◆ **Provided records**
= Beginning of Section =
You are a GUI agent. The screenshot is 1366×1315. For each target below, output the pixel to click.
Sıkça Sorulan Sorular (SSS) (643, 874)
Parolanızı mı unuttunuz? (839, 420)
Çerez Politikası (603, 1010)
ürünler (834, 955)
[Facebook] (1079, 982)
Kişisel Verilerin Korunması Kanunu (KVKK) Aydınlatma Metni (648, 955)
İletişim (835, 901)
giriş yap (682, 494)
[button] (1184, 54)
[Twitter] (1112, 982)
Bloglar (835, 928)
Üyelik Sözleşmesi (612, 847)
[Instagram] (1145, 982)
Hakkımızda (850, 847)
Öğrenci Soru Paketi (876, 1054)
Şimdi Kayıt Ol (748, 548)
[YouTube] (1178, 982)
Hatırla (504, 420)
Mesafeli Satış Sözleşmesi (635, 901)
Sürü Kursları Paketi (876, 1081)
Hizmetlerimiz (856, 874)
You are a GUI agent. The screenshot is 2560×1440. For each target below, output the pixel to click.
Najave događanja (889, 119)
= End of Section =
= Beginning of Section =
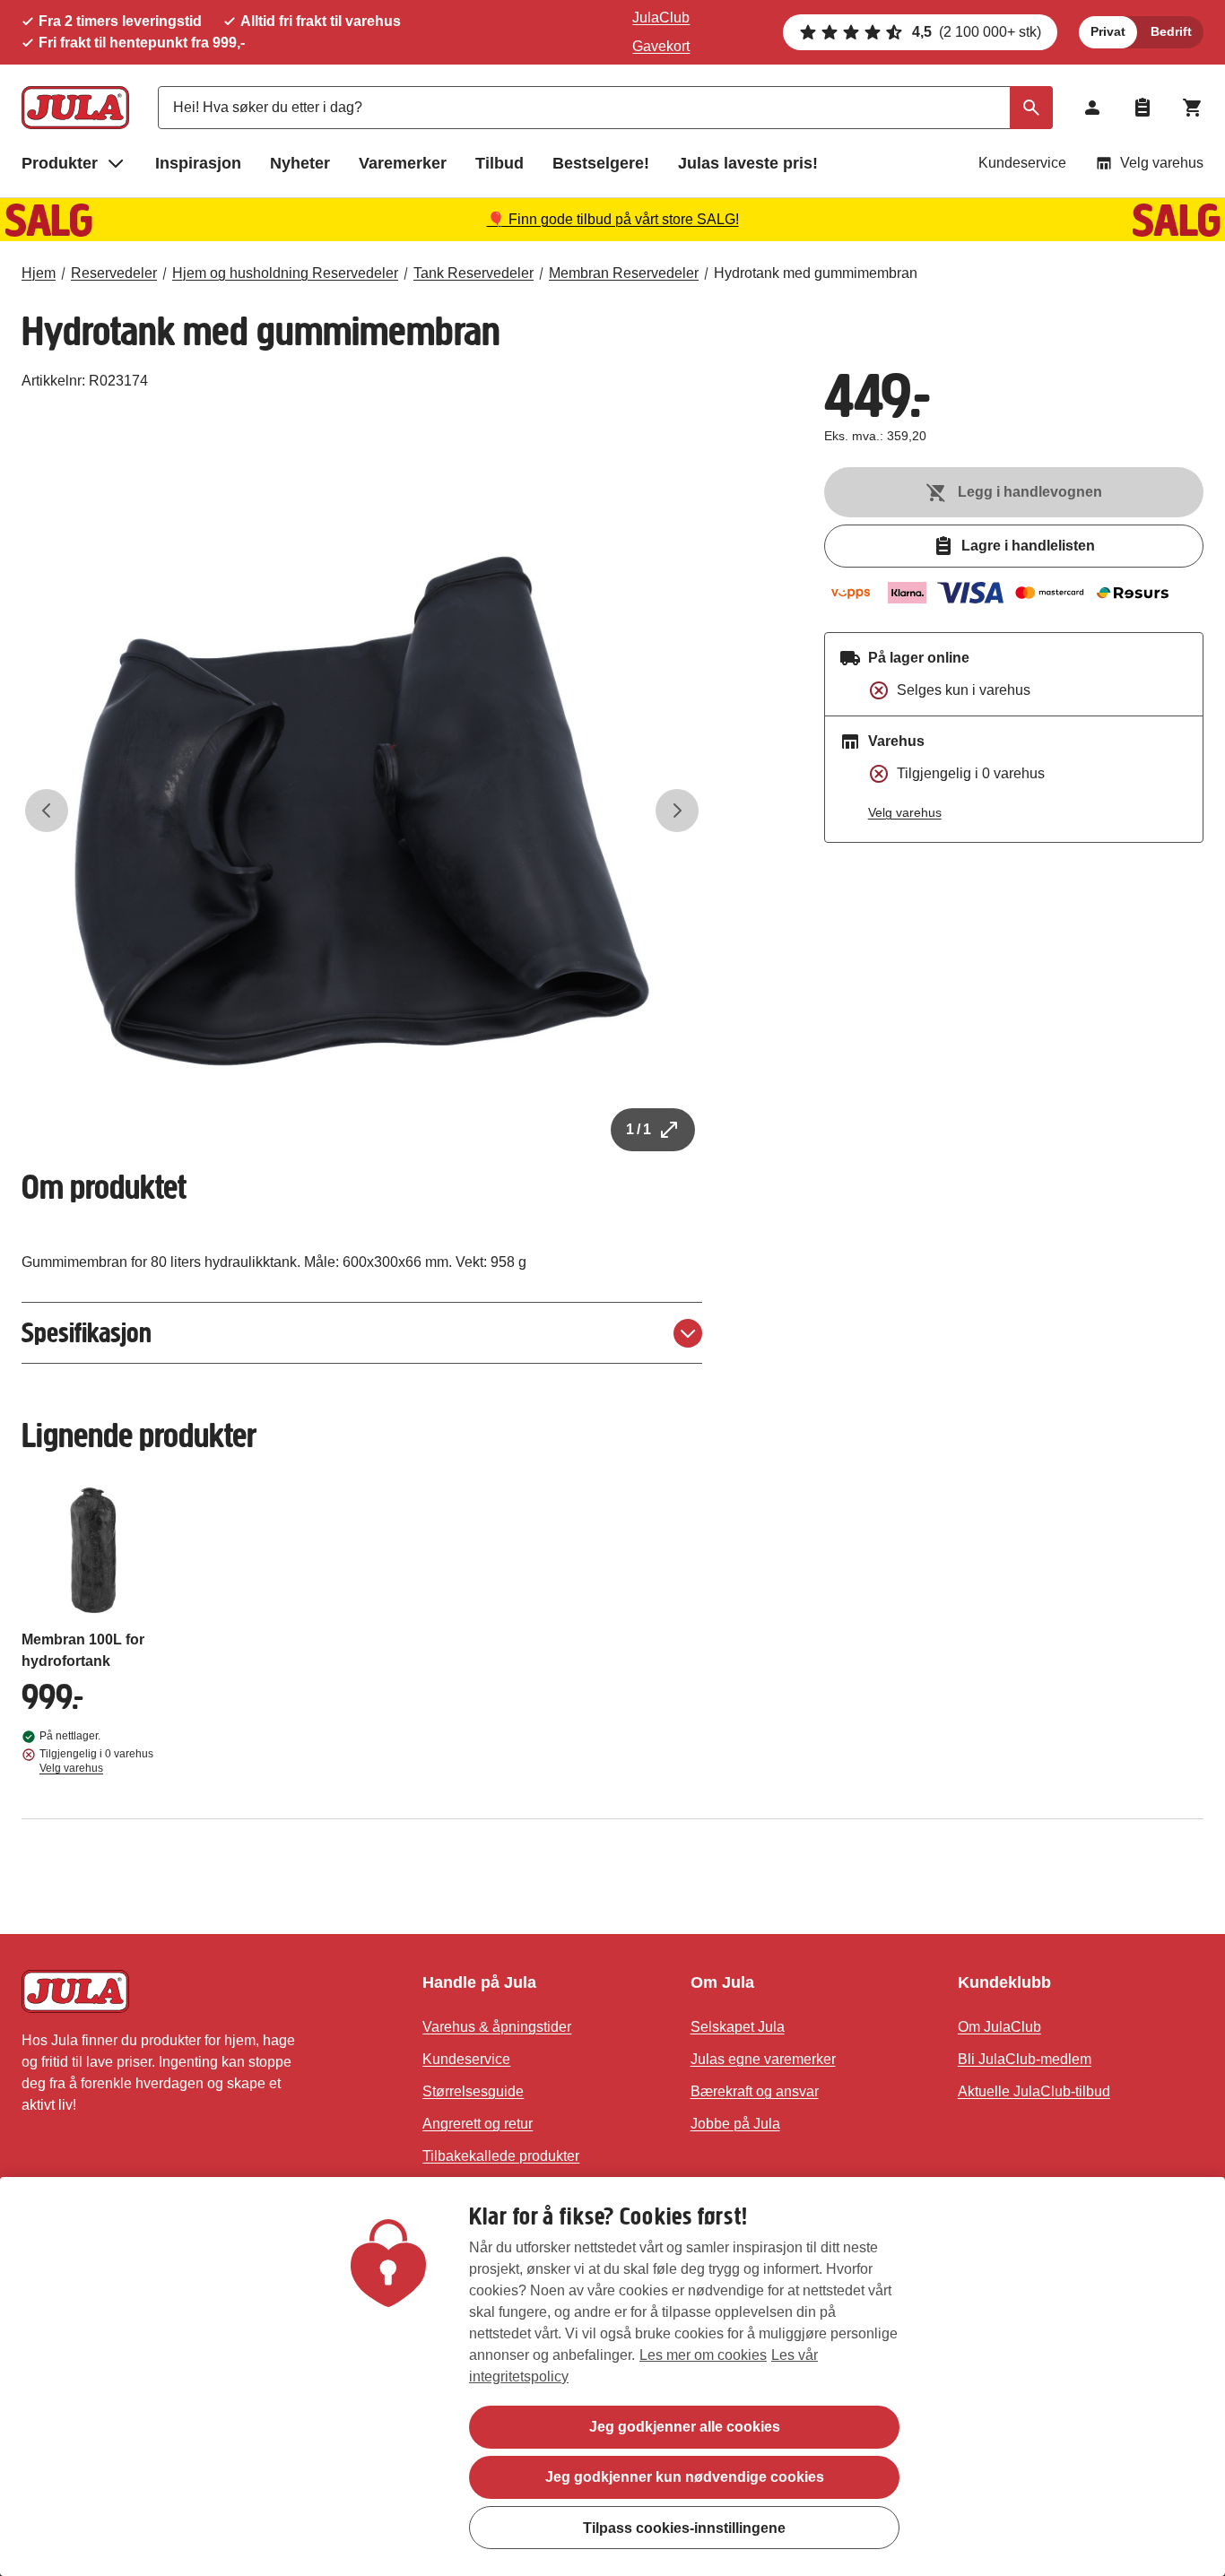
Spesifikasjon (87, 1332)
= End of Section =
◆ **Exercise instructions**
Of the lines above, retype only those from the line containing "You are a GUI agent. The screenshot is 1366×1315." through the line containing "[Twitter] (1112, 982)", including both, exactly.

◆ **Answer to the exercise**
You are a GUI agent. The screenshot is 1366×1315. For each target below, output the pixel to click.
Sıkça Sorulan Sorular (SSS) (643, 874)
Parolanızı mı unuttunuz? (839, 420)
Çerez Politikası (603, 1010)
ürünler (834, 955)
[Facebook] (1079, 982)
Kişisel Verilerin Korunması Kanunu (KVKK) Aydınlatma Metni (648, 955)
İletişim (835, 901)
giriş yap (682, 494)
[button] (1184, 54)
[Twitter] (1112, 982)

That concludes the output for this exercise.